BabyFlow: 3D modeling of realistic and expressive infant faces
Antonia Alomar, Mireia Masias, Marius George Linguraru, Federico M. Sukno, Gemma Piella
TL;DR
BabyFlow introduces a flow-based, disentangled model of infant facial shape and expression that copes with limited data and spontaneous expressions by using normalizing flows for identity and expression latents. It enables cross-age expression transfer from adults to infants, improves 3D reconstruction in expressive regions, and supports controllable 3D synthesis and diffusion-based 2D image generation with geometry-consistent outputs. The approach yields well-behaved latent spaces and demonstrates practical data-augmentation benefits, while uncovering limitations such as dataset size and the need for clinical validation. Overall, BabyFlow advances infant craniofacial analysis by combining cross-age data augmentation, explicit identity-expression disentanglement, and cross-modal synthesis for robust downstream tasks.
Abstract
Early detection of developmental disorders can be aided by analyzing infant craniofacial morphology, but modeling infant faces is challenging due to limited data and frequent spontaneous expressions.
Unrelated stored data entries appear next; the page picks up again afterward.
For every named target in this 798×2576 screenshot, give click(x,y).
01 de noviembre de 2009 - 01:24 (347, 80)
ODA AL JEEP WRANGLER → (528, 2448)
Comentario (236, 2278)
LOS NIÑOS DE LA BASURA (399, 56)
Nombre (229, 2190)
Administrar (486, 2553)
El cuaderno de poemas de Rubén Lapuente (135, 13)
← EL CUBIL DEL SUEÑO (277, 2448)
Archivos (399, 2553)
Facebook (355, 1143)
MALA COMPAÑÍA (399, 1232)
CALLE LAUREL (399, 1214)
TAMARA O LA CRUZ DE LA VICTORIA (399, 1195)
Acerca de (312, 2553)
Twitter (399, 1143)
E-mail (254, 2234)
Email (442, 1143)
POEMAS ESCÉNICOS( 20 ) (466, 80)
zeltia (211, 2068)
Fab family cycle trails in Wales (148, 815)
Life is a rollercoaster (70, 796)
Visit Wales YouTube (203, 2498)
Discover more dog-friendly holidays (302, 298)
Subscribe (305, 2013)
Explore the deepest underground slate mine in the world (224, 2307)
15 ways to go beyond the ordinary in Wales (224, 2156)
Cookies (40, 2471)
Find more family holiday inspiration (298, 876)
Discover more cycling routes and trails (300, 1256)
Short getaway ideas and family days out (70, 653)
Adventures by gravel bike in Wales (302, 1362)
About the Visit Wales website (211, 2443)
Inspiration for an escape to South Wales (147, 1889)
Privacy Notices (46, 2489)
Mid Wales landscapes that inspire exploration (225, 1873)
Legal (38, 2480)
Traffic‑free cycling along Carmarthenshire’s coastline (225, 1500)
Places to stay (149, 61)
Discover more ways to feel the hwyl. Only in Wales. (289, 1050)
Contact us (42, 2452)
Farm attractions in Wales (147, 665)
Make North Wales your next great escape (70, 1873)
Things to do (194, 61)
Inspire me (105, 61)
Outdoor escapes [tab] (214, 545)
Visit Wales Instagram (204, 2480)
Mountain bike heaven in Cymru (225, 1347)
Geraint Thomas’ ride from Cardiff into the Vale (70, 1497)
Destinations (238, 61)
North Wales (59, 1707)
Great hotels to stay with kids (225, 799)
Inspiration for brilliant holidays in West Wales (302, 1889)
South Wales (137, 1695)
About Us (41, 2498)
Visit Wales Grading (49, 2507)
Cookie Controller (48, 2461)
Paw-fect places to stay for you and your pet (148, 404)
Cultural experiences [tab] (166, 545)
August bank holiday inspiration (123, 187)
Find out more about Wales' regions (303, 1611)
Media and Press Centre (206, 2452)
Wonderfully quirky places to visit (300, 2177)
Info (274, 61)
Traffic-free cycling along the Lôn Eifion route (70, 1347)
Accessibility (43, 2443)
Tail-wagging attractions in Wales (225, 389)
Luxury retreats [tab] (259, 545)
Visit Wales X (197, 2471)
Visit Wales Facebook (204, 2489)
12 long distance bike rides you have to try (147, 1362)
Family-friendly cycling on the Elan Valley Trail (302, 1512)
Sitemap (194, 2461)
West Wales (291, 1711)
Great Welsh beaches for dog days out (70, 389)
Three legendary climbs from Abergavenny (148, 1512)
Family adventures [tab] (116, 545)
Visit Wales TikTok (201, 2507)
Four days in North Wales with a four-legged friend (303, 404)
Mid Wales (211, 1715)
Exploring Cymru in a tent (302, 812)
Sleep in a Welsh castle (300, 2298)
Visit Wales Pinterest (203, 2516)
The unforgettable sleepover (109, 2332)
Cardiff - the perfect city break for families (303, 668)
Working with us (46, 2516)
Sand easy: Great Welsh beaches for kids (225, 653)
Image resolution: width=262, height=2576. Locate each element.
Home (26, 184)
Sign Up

We introduce BabyFlow, a generative AI model that disentangles facial identity and expression, enabling independent control over both. Using normalizing flows, BabyFlow learns flexible, probabilistic representations that capture the complex, non-linear variability of expressive infant faces without restrictive linear assumptions. To address scarce and uncontrolled expressive data, we perform cross-age expression transfer, adapting expressions from adult 3D scans to enrich infant datasets with realistic and systematic expressive variants. As a result, BabyFlow improves 3D reconstruction accuracy, particularly in highly expressive regions such as the mouth, eyes, and nose, and supports synthesis and modification of infant expressions while preserving identity. Additionally, by integrating with diffusion models, BabyFlow generates high-fidelity 2D infant images with consistent 3D geometry, providing powerful tools for data augmentation and early facial analysis.